The von Neumann-Morgenstern axioms were an attempt to characterize rational decision-making in the presence of risk. The von Neumann-Morgenstern utility theorem says that if someone is vNM-rational, i.e. their preferences obey the axioms, then there exists a function $u$ from the set of outcomes to the real numbers, such that they will have to maximize the expected value of $u$ if they want to abide by their preferences. However, this function is only defined up to a linear transformation, i.e. maximizing the expected value of $u$ and maximizing the expected value of $a + bu$ yield identical results.
Now I have heard from various sources that a social welfare function based on Kaldor-Hicks efficiency can be written as a linear combination of vNM-utility functions, i.e. something of the form $a_1 u_1 + a_2 u_2 + ... a_N u_N$, where $a_i$ is the reciprocal of the $i^{th}$ individual's marginal utility of money. But I don't see how this can make any sense; can't you just rescale each of the $u_i$'s by any amounts you please, since they're only defined up to a linear transformation? Surely $a_1 u_1 + a_2 u_2 + ... a_N u_N$ and $a_1 b_1 u_1 + a_2 b_1 u_2 + ... a_N b_N u_N$ aren't equivalent social welfare functions, since e.g. we can set $b_i = 1/a_i$, thereby taking marginal utility completely out of the function.
So what's going on? What does it mean to say that the coefficients of the linear combination are reciprocals of marginal utilities, when the coefficients can be made into anything you like?
Any help would be greatly appreciated.
Thank You in Advance.
EDIT: Does anyone know where I can find a proof that this social welfare function yields KH-efficiency? Also, I also want to know how this social welfare function should be modified if we don't assume all the von Neumann-Morgenstern axioms, so that utility functions are only defined up to a monotonic transformation, rather than being defined up to a linear transformation.

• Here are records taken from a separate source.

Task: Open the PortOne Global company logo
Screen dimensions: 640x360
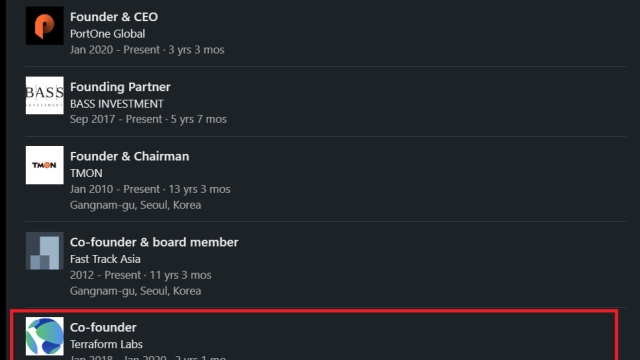Action: 44,26
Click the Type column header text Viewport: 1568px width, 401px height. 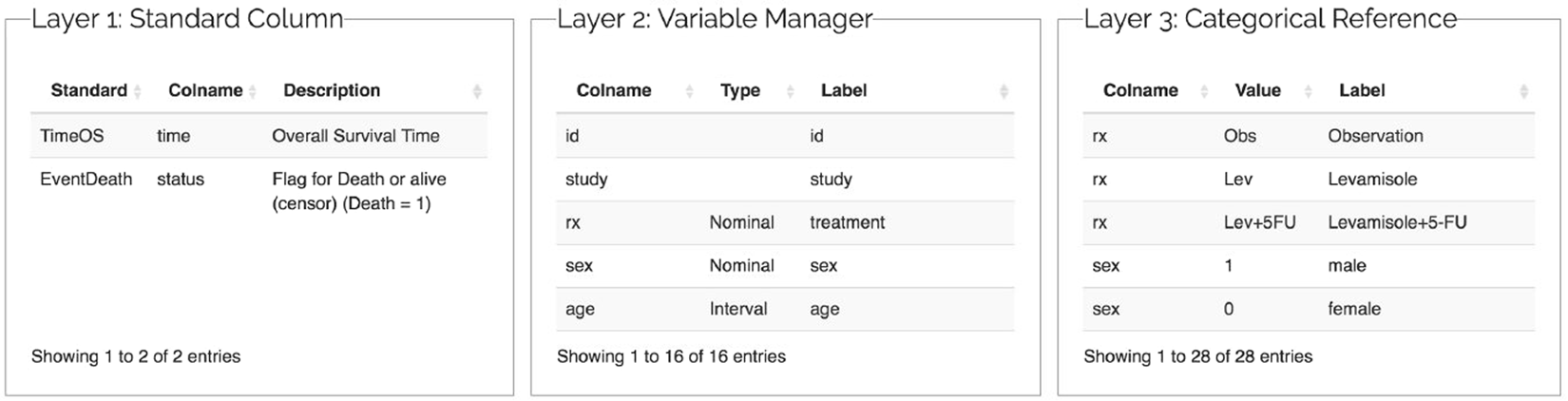coord(739,90)
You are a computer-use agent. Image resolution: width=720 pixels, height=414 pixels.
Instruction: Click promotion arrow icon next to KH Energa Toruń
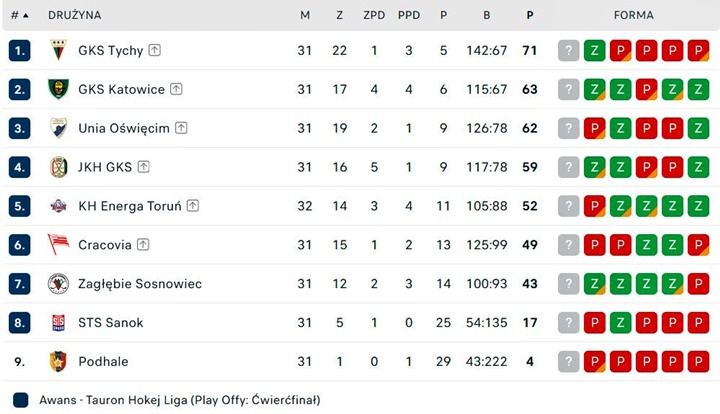193,206
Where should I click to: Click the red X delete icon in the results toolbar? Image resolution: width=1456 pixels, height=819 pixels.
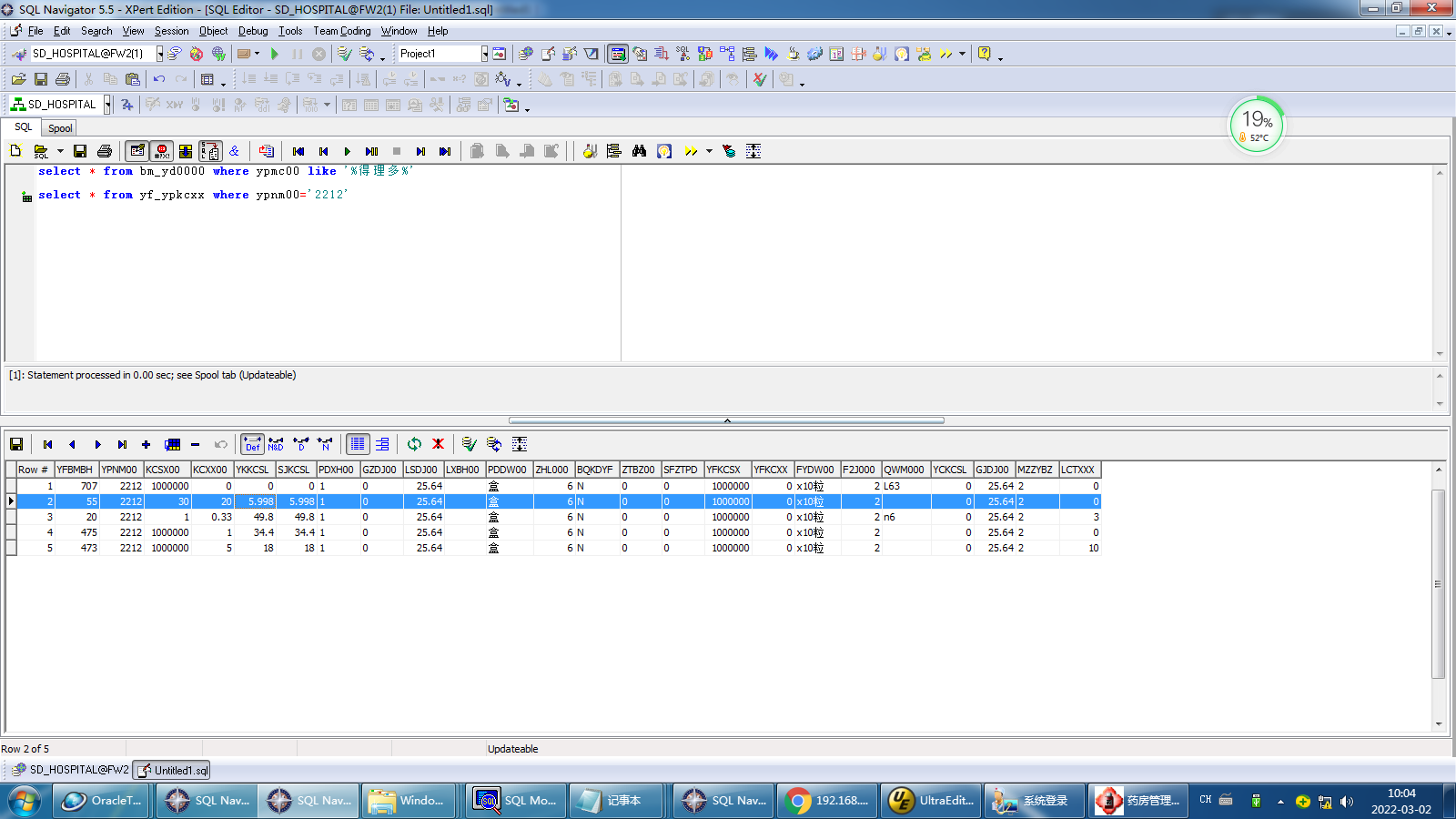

EDIT 2: I think that @QiaochuYuan's answer may clear up the scaling issue, but what about the additive constant issue? If we change $u_1$ to $u_1 + C_1$, then $a_1 u_1 + a_2 u_2 + ... + a_N u_N + C$ becomes $a_1 u_1 + a_2 u_2 + ... + a_N u_N + C + a_1 C_1$. But doesn't a_1 vary, since we usually have diminishing marginal utility of money? So wouldn't the term $a_1 C_1$ not be a constant? Or does the term $C$ also vary to accomodate that?